begin PAGE TEXT
Return string without new allocations

Hello,
I'm trying to write a function that will return a string based on a random value.
Now this seems like an easy thing to do but unfortunately the owners of the strings are slightly different and this is causing me some problems.

The process will be like this:

  • Generate a random value;
  • If the value is higher than 0 return a string from a vec that is read only;
  • If the value is less than 0 get a string from a pool, calculate the value and return that;

Here is an example

use std::cell::RefCell;
use std::rc::Rc;

fn main() {
    // Vec with fixed length and never changed strings
    // This represent a list of values that are just returned as they are
    let static_vec_values = vec!["test 1".to_owned()];
    // Vec with fixed length and mutate strings.
    // This represents a pool of string pre-allocated
    // so I can use them during the execution without the overhead of the string allocation
    let dynamic_vec_values = vec![Rc::new(RefCell::new("test 1".to_owned()))];
    let value = get_value(1, &static_vec_values, &dynamic_vec_values);
}
struct Item<'a> {
    name: &'a str,
}

// Returns a value based on a random value
fn get_value<'a>(
    random_value: u32,
    static_vec_values: &'a [String],
    dynamic_vec_values: &'a [Rc<RefCell<String>>],
) -> Item<'a> {
    if random_value > 0 {
        Item {
            name: &static_vec_values[0],
        }
    } else {
        Item {
            // In here there is a missing bit that will change the string before returning it
            // I tried to keep as much as simple as possible
            name: dynamic_vec_values[0].clone(),
        }
    }
}

Obviosly the line name: dynamic_vec_values[0].clone(), doesn't allow the code to compile because the return type is not compatible.
I tried to use a Cow but apparently is not possible (or my knowledge is not correct).

Do you have any idea on how I can solve this without allocating more strings than those that I already have?

Thank you :slight_smile:

You can't return a reference to something that is behind a RefCell like that because the RefCell must be able to count the number of active references, which it does by wrapping the reference in the Ref type, which has a destructor that decrements the counter. The compiler makes sure that no reference can outlive the Ref it was created from.

To fix this, you must return the actual Ref object so the destructor doesn't run too early. You could do this with an enum that is either a reference or a Ref.

6 Likes

i think you could use Cow here:

use std::borrow::Cow;

fn get_names(random: i32, names: &[&'static str], dynamic: String) -> Cow<'static, str> {
    if random > 0 {
        names[0].into()
    } else {
        dynamic.into()
    }
}

fn main() {
    let vec_static = ["lkjasdflkjasd", "laksdjflkasdj", "lkajsdfl"];
    let name1 = get_names(10, &vec_static, "nooooo".to_string());
    let name2 = get_names(-10, &vec_static, "nooooo".to_string());
    println!("name: {:?}", name1);
    println!("name: {:?}", name2);
}

Right, you could use a cow if you want to clone the string to handle that case.
end PAGE TEXT
# REQUIREMENT 1:
Reproduce everything from "Obviosly the line" down to "was created from." in the forum thread about returning a string without new allocations.
begin STORED ROWS
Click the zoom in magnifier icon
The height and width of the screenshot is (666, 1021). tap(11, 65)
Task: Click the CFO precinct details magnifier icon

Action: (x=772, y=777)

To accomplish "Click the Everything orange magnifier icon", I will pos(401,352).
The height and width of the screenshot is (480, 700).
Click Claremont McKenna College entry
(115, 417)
end STORED ROWS
begin STORED ROWS
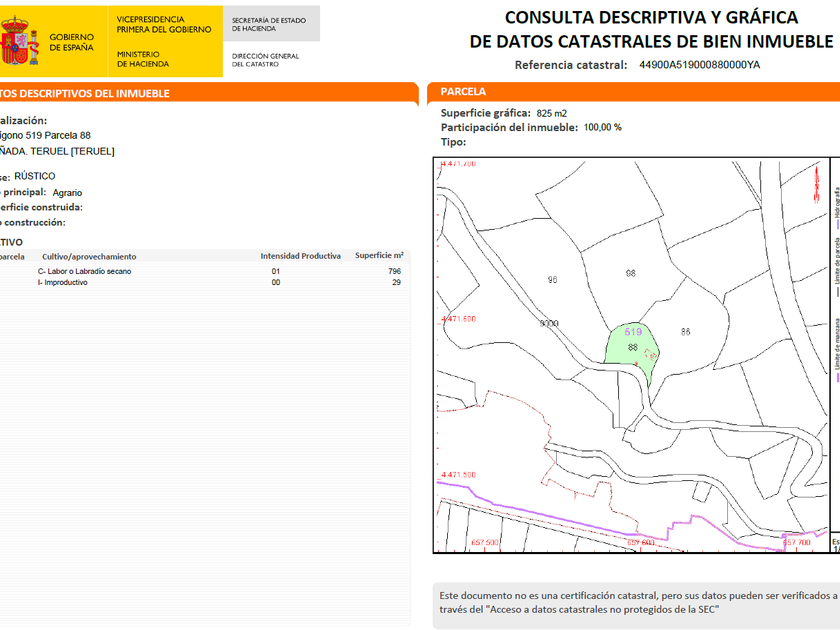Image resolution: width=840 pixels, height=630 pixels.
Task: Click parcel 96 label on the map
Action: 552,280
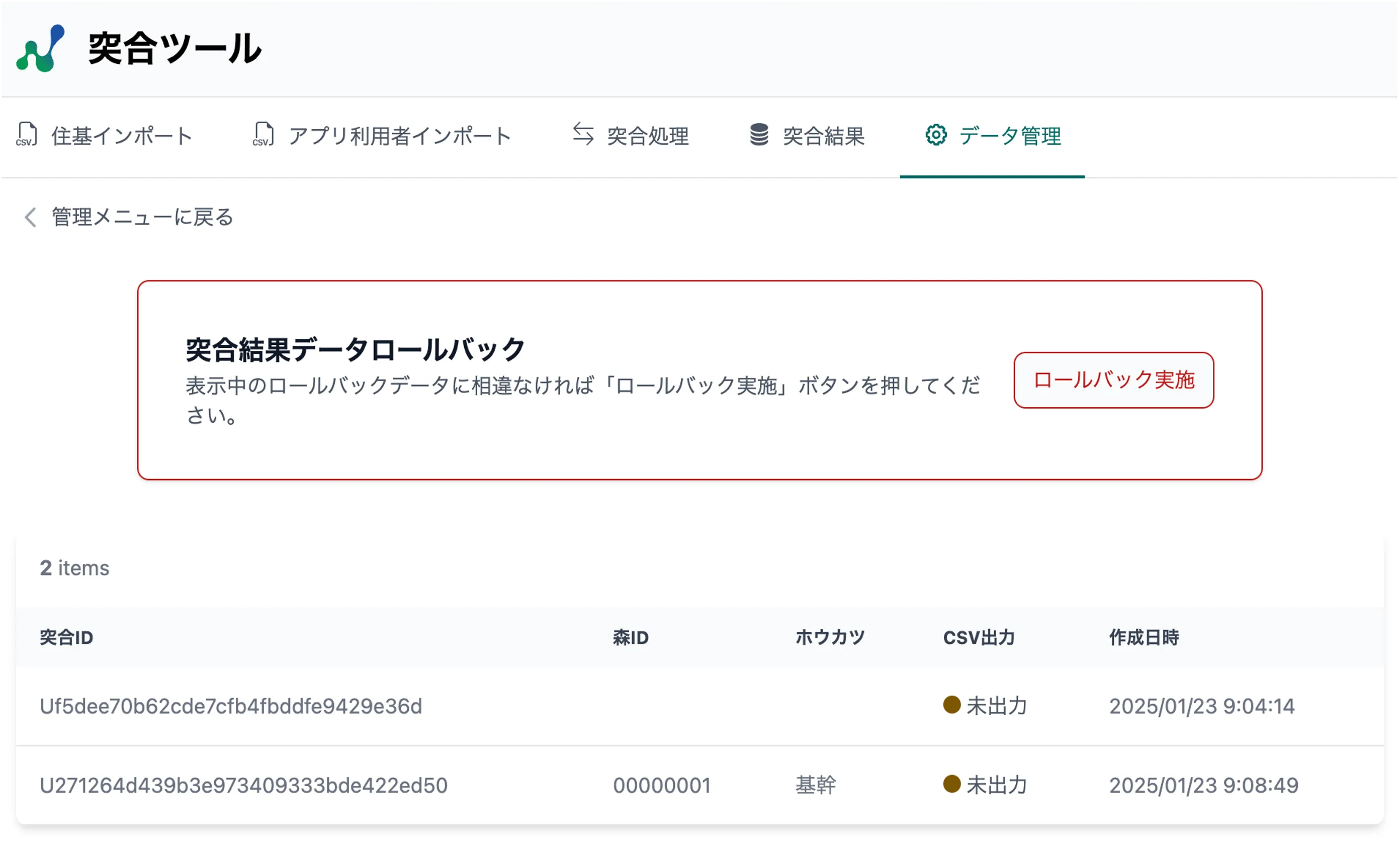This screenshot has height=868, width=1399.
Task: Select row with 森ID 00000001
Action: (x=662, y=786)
end STORED ROWS
begin STORED ROWS
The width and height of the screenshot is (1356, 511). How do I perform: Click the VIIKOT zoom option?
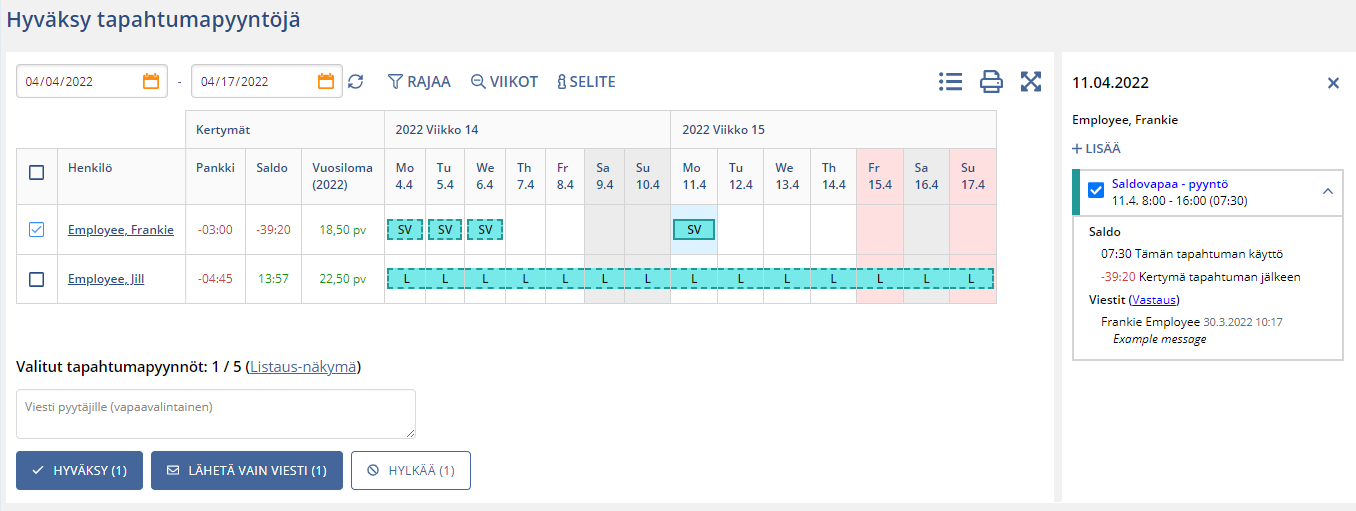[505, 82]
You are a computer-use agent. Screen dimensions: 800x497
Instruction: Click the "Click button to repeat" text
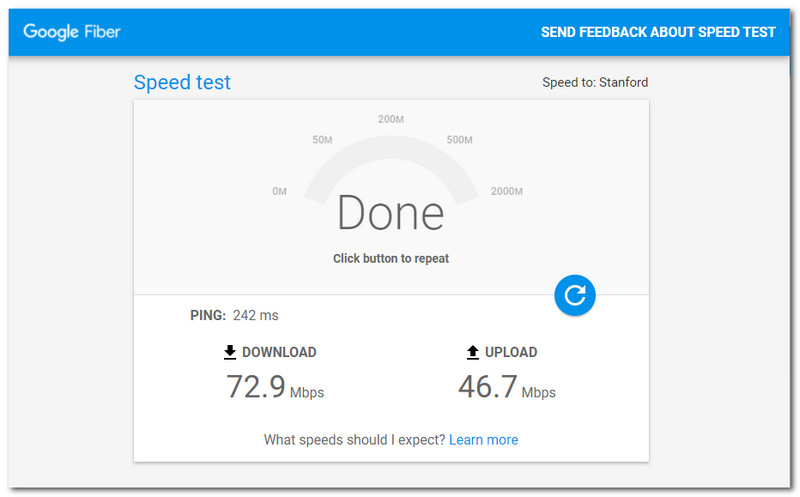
end STORED ROWS
# REQUIREMENT 2:
Rewrite the listing above from the line containing "The width and" down to the line containing "Instruction: Click the", changing "zoom option" to "zoom button" and keeping everything else the same. Return only those lines, and leave out the pictures.

# TASK OUTPUT 1:
Obviosly the line name: dynamic_vec_values[0].clone(), doesn't allow the code to compile because the return type is not compatible.
I tried to use a Cow but apparently is not possible (or my knowledge is not correct).

Do you have any idea on how I can solve this without allocating more strings than those that I already have?

Thank you :slight_smile:

You can't return a reference to something that is behind a RefCell like that because the RefCell must be able to count the number of active references, which it does by wrapping the reference in the Ref type, which has a destructor that decrements the counter. The compiler makes sure that no reference can outlive the Ref it was created from.

# TASK OUTPUT 2:
The width and height of the screenshot is (1356, 511). How do I perform: Click the VIIKOT zoom button?
[505, 82]
You are a computer-use agent. Screen dimensions: 800x497
Instruction: Click the "Click button to repeat" text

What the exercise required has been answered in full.